I think this has a solid basis for a really, really nice HDR image.


----------



## weepete

Nice image and good composition but it's way overdone. As mentioned the obvious haloing around the bridge and the obvious transition really hurts this image. The clouds in the sky look grey where we would expect them to be whiter.

Have a look here for some processing tips.

Exposure Blending Tutorial: Creating Luminosity Masks


----------



## Gary A.

weepete said:


> Nice image and good composition but it's way overdone. As mentioned the obvious haloing around the bridge and the obvious transition really hurts this image. The clouds in the sky look grey where we would expect them to be whiter.
> 
> Have a look here for some processing tips.
> 
> Exposure Blending Tutorial: Creating Luminosity Masks


+1


----------



## Gary A.

This image says B&W to me.


----------



## Gary A.

That is a great bridge. I'd go back again and again for different looks with different light.


----------



## Rick50

Gary A. said:


> weepete said:
> 
> 
> 
> Nice image and good composition but it's way overdone. As mentioned the obvious haloing around the bridge and the obvious transition really hurts this image. The clouds in the sky look grey where we would expect them to be whiter.
> 
> Have a look here for some processing tips.
> 
> Exposure Blending Tutorial: Creating Luminosity Masks
> 
> 
> 
> +1
Click to expand...

+1 more


----------



## Leonidas Kontoulis

Thanks for your comments and suggestions everybody! 

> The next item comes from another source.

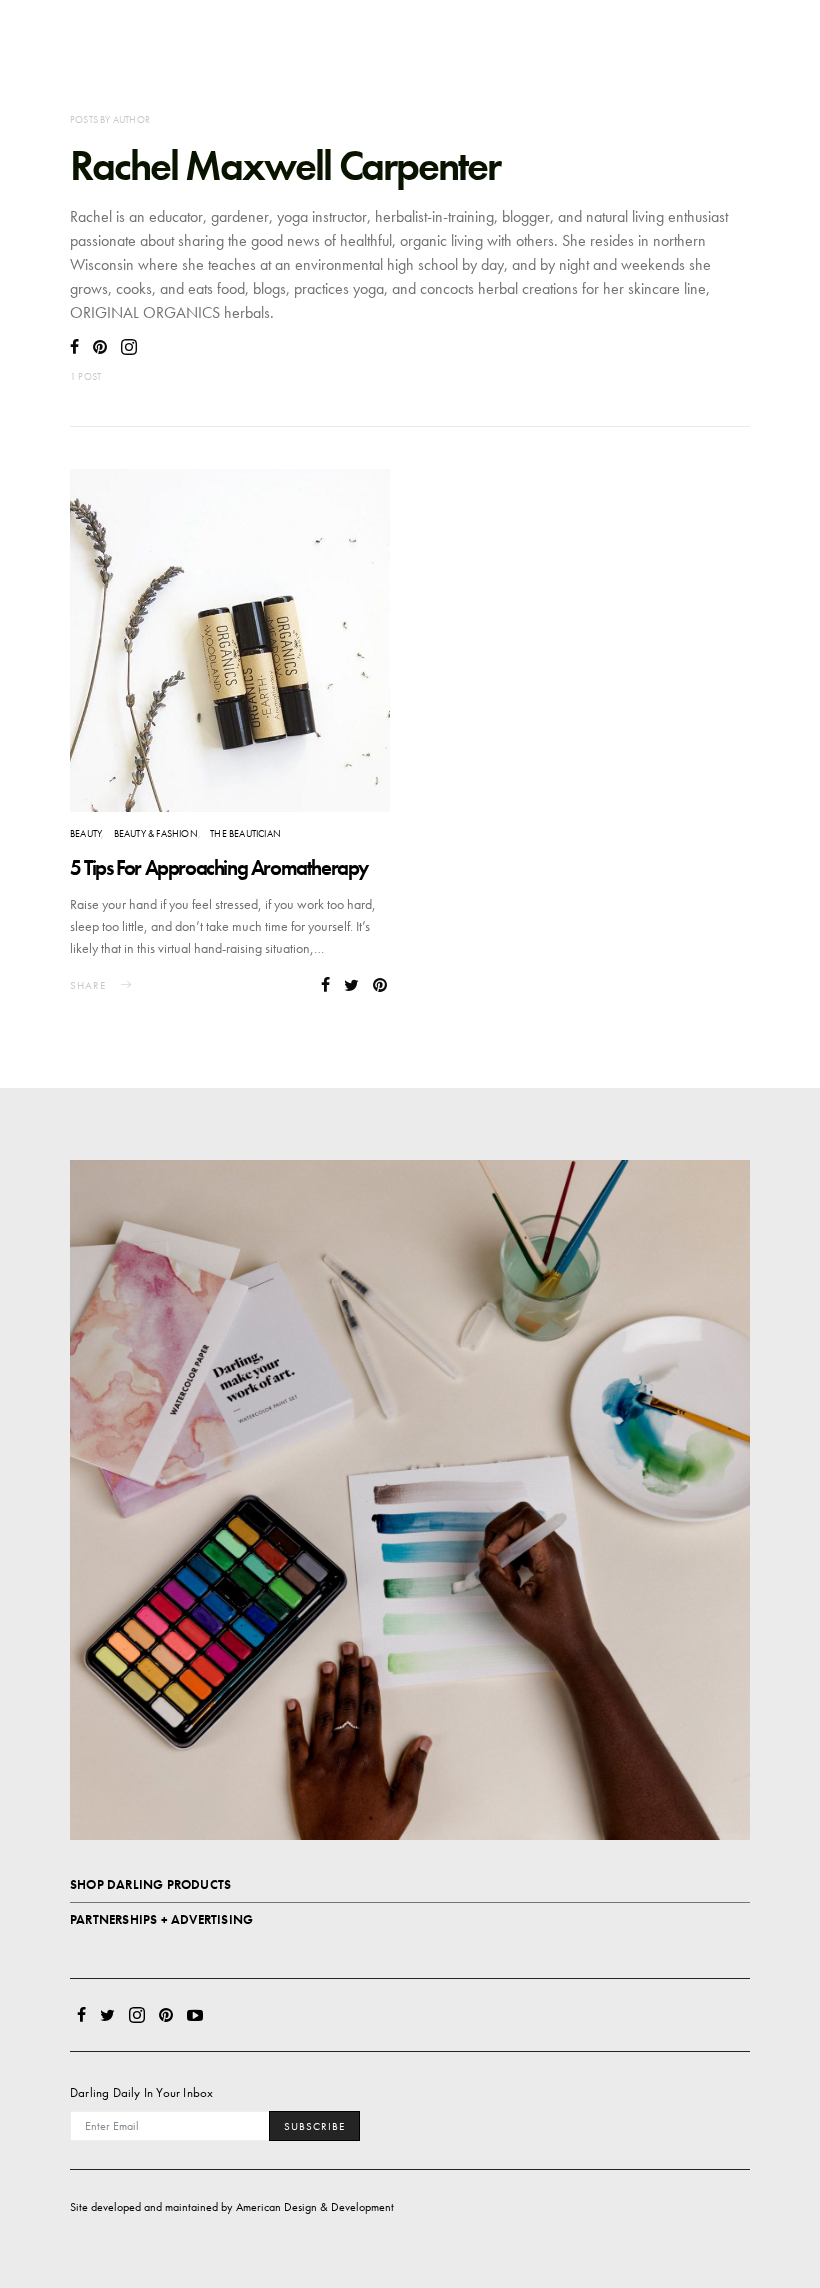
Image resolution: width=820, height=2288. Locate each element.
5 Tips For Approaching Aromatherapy (219, 867)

I softened the post processing and cloned out the distracting trees along the horizon line.


----------



## weepete

That's a massive improvement mate. Looks really good!


----------



## darkchild

I like the 2nd one! Great image!


----------



## D-B-J

Yeah the second is significantly better! Much improved. I wish I could see more of the bridge. Were you able to move to the left and aim more towards the bridge? I ask because there's only the side... And it looks like a beautiful bridge but I don't get that sense in entirety with this composition.

Jake


----------



## Leonidas Kontoulis

D-B-J said:


> I wish I could see more of the bridge. Were you able to move to the left and aim more towards the bridge?


I checked out my raw files and that was the only one I had...
I have a few shots from the opposite side but the background is too busy.

Thanx for your time and your comments guys!


----------



## luckychucky

I'll tell you what I think, I miss the Blue Lagoon!!! Thanks for sharing.  I love Levkada!!!  Good picture.  I don't remember, that bridge in the 80s.


Sent from my iPad using Tapatalk


----------



## that1guy

the first one is better minus the obvious haloing. which you probably got from post. other than that add in some more light to the sky u less you want the dark Erie look.


----------